Arkadaşlık, insanın kendisi gibi olabildiği, yargılanmadan anlatabildiği, sustuğunda bile anlaşıldığı o nadir ilişkilerden biri. Kalabalıklar içinde yalnız kalmayı çok iyi bilen bir çağın insanları olarak, gerçek dostluğa belki de hiç olmadığı kadar muhtacız. Çünkü ekranların ışığı, bir omzun sıcaklığını veremiyor. Bir "iyi misin?" mesajı, bir kapı zilinin yerini tutamıyor.
Arkadaşlarımız bize yalnızca eşlik etmez; bizi zaman zaman kendimize bile hatırlatırlar. En iyi hâlimizi de, en dağılmış yanımızı da bilen, ama ikisini de kabullenip yanımızda kalabilen insanlardır onlar. Bu yüzden, arkadaşlık bir duygusal konfor alanı değil; zamanla inşa edilen bir güven alanıdır.

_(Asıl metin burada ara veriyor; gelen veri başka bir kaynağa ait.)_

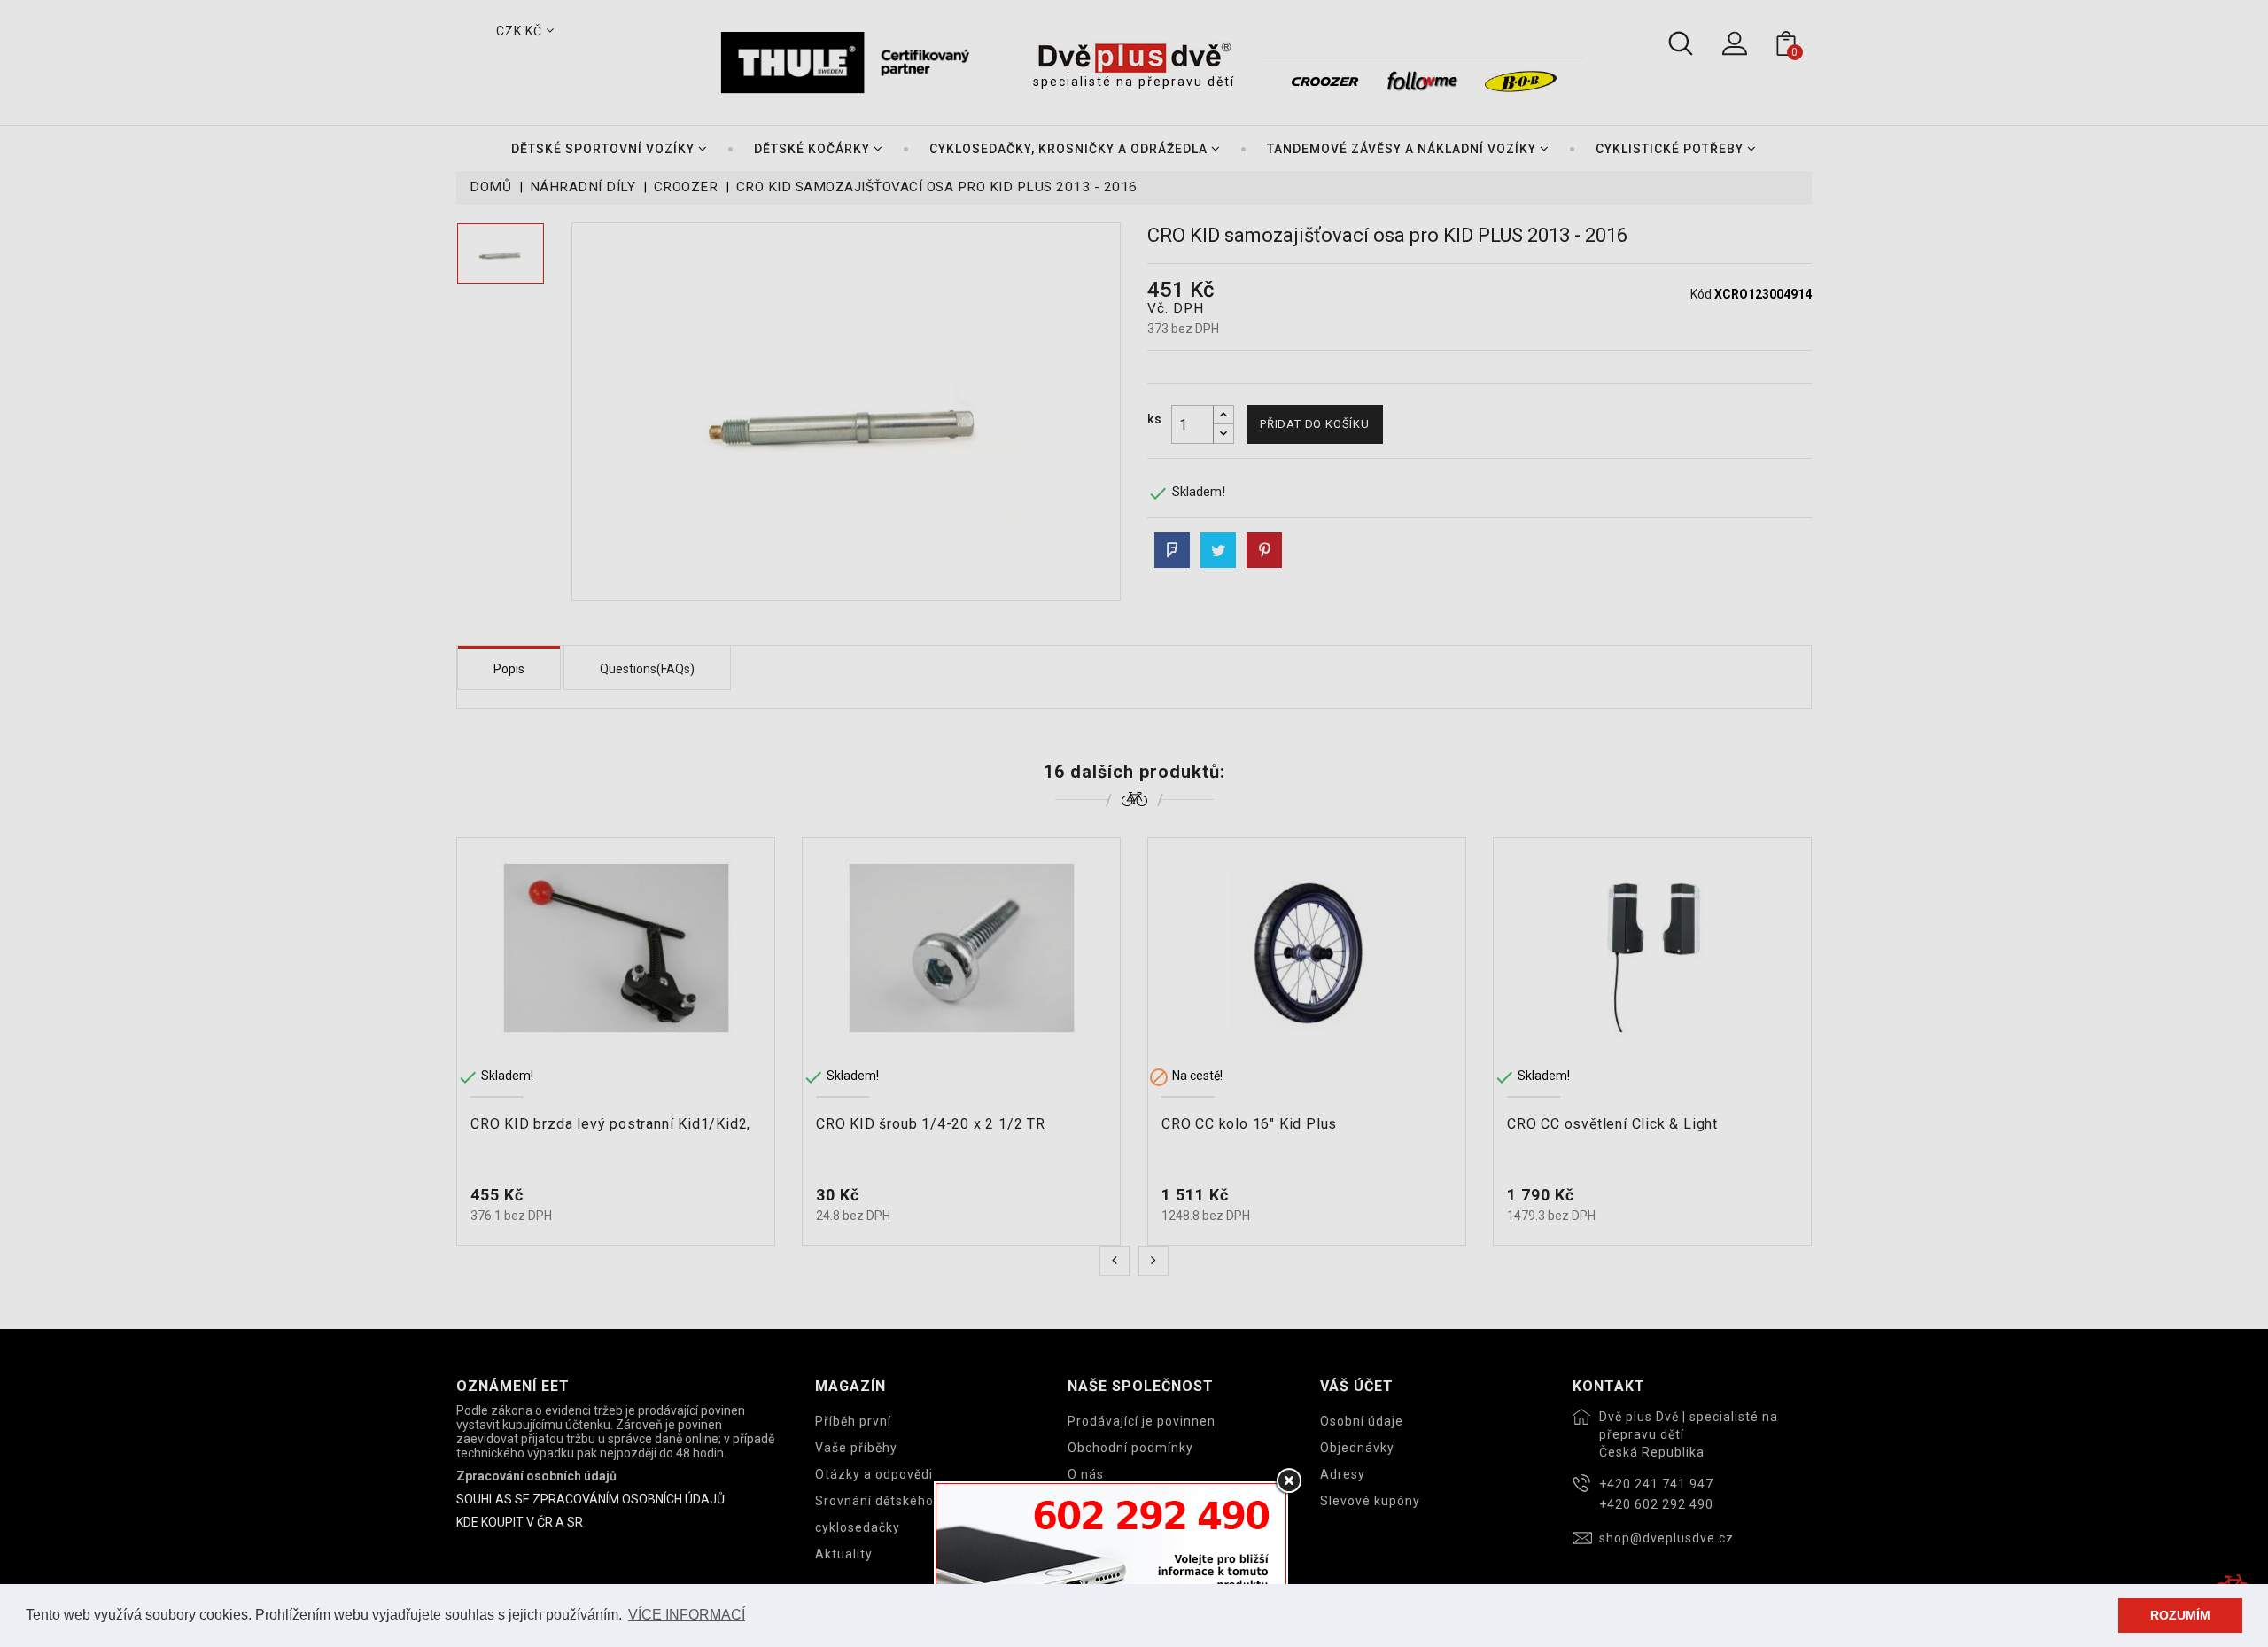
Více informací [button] (686, 1614)
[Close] (1288, 1481)
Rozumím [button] (2180, 1615)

Bugün, bir arkadaşınıza sadece "iyi ki varsın" demekle yetinmeyin. Belki bir çay içmek için vakit yaratın. Belki sadece sessizce yan yana oturun. Çünkü arkadaşlık, çoğu zaman büyük sözlerden değil, küçük anların samimiyetinden doğar.
Dostluğun kıymetini bilmek, insan olmanın en zarif yollarından biridir. 30 Temmuz, bize bunu hatırlatsın.